---------- Textauszug
„Alles fließt dahin, für immer und ewig.“

Während Frederick Forsyth zum 80. Geburtstag in der „FAZ“ nonchalant gratuliert wird, wird Jean-Michel Jarre in derselben Ausgabe anlässlich seines 70. Geburtstags böse runtergemacht. „Die Welt“ befürchtet indes eine ästhetische Katastrophe – durch atonale Musik.
Zunächst zu zwei älteren Geburtstagskindern, deren Würdigung in den Feuilletons uns um Jahrzehnte zurückversetzt – in die Zeit unserer ersten Berührungen mit populärer Kultur. Als wir Fredericks Forsyths „Der Schakal“ von 1972 lasen, war der Bestseller schon einige Jahre auf dem Markt. Wir aber waren noch jung genug, um nicht zu wissen, ob es nun Polit-Thriller oder -Triller heißt. Dank Latein als Fremdsprache Nr. 1 haben wir uns als begeisterte Triller-Leser ausgegeben – und unsere Erinnerung sagt: Die Reaktionen waren nicht frei von Häme.
--------------------
(Aufgabe A): Erklären Sie bitte in ein bis drei Sätzen, warum sich die Schreibenden der Feuilletonschau als begeisterte „Triller-Leser“ ausgaben.
(Aufgabe B): Führen Sie die Feuilletonschau nach ihrem letzten Satz weiter.
Die anschließenden Einträge stammen aus einer anderen Quelle.
---------- Datenauszug
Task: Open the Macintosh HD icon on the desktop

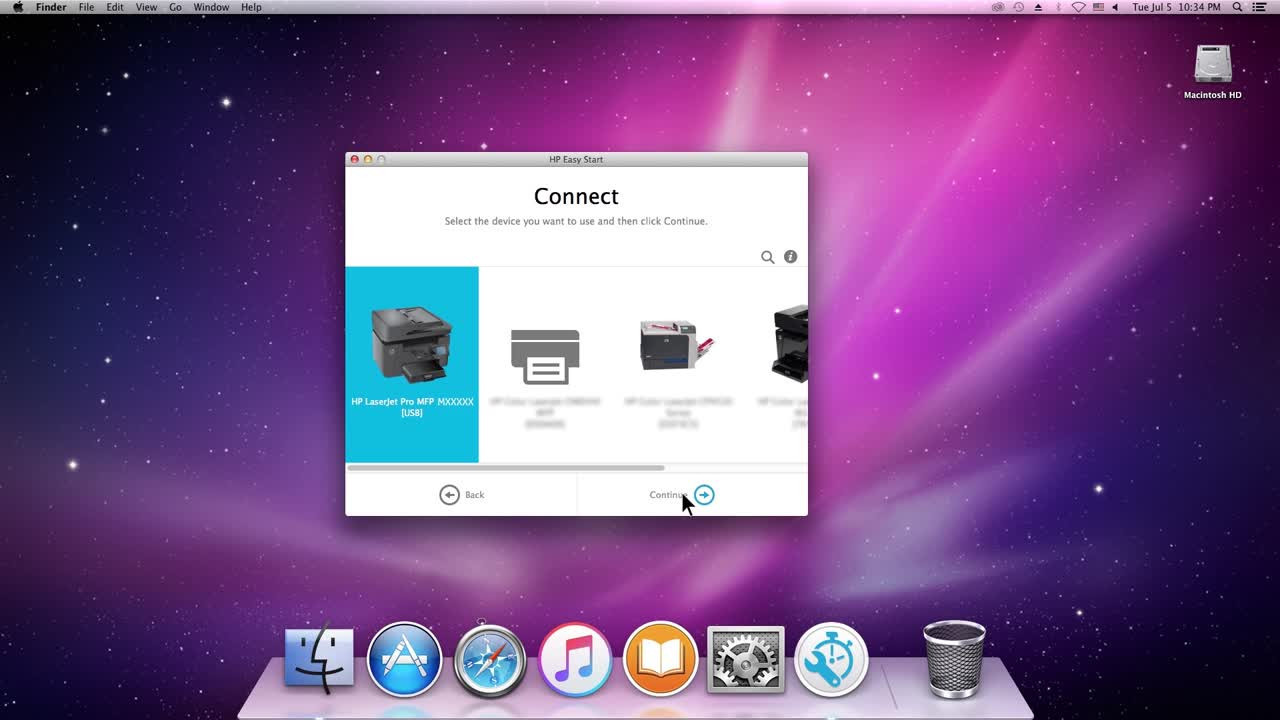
--------------------
---------- Datenauszug
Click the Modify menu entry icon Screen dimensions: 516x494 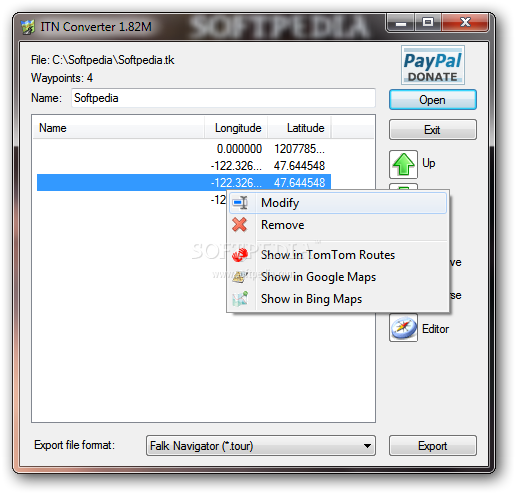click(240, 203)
--------------------
---------- Datenauszug
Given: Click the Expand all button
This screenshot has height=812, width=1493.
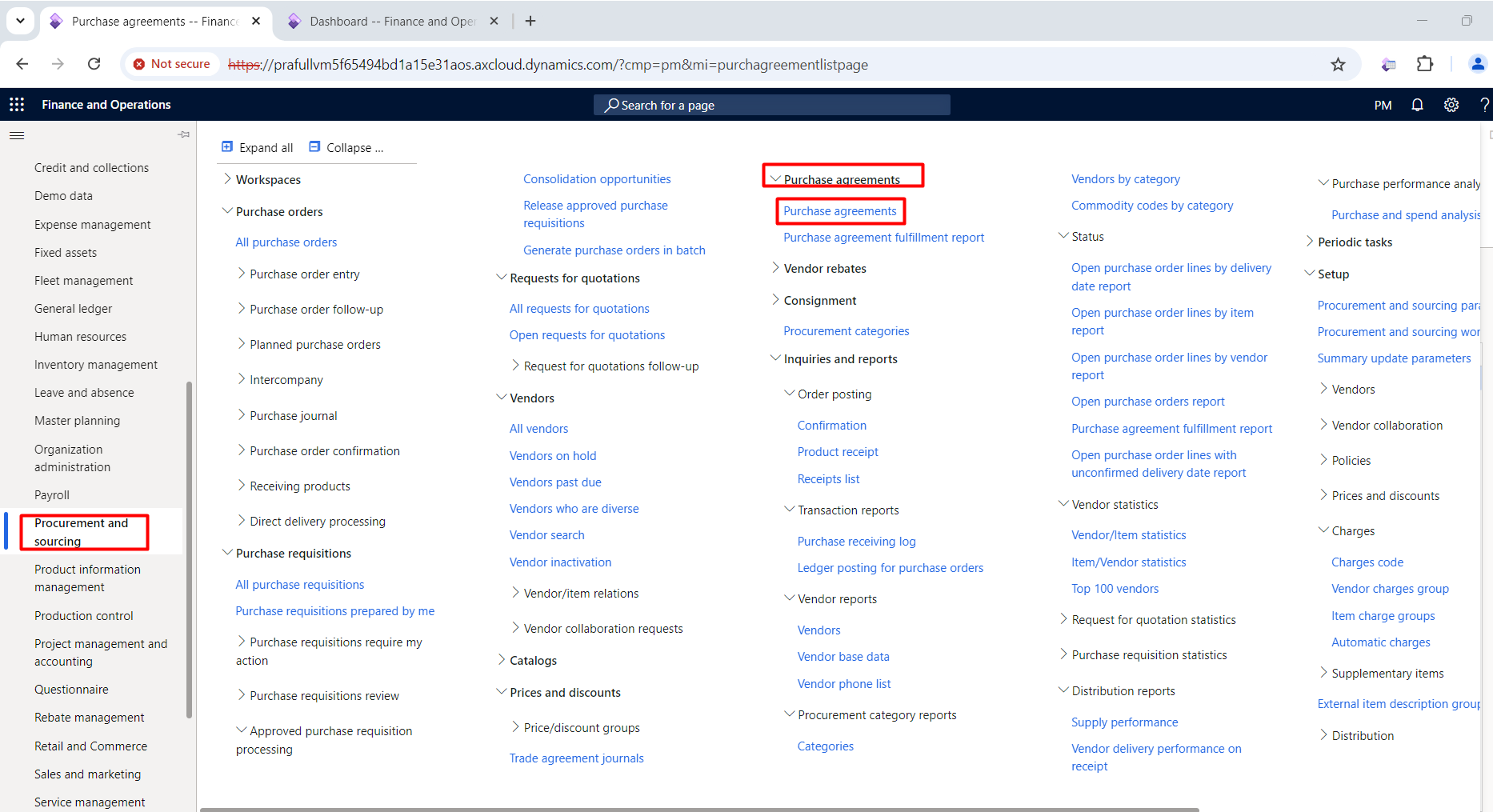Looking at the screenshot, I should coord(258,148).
--------------------
(Antwort A): Sie waren noch jung genug, um nicht zu wissen, ob es „Polit-Thriller“ oder „-Triller“ heißt. Weil Latein ihre erste Fremdsprache war, gaben sie sich als begeisterte Triller-Leser aus.

(Antwort B):
Kind eines Kürschners wird Schriftsteller-Star
Die FRANKFURTER ALLGEMEINE ZEITUNG gratuliert Forsysth nun unter der Überschrift „Ein Spion und Gentlemen“ zum 80. Geburtstag. Allerdings kommt Hannes Hintermeier nicht über Gratulations-Schema F hinaus. „Forsyth hat viel Geld verdient und bei einer Scheidung viel verloren; er hat einfach immer weitergemacht, ein unbeirrbar auf sich, seine Talente und seinen Fleiß setzender Mann, der daran gewöhnt war, immer der Erste und der Jüngste zu sein. Aber das einzige Kind eines Kürschners aus Ashford in der Grafschaft Kent hatte auch Mut, Ehrgeiz, Selbstbewusstsein und Disziplin.“ Sehr nonchalant: die FAZ zum Geburtstag von Frederick Forsyth.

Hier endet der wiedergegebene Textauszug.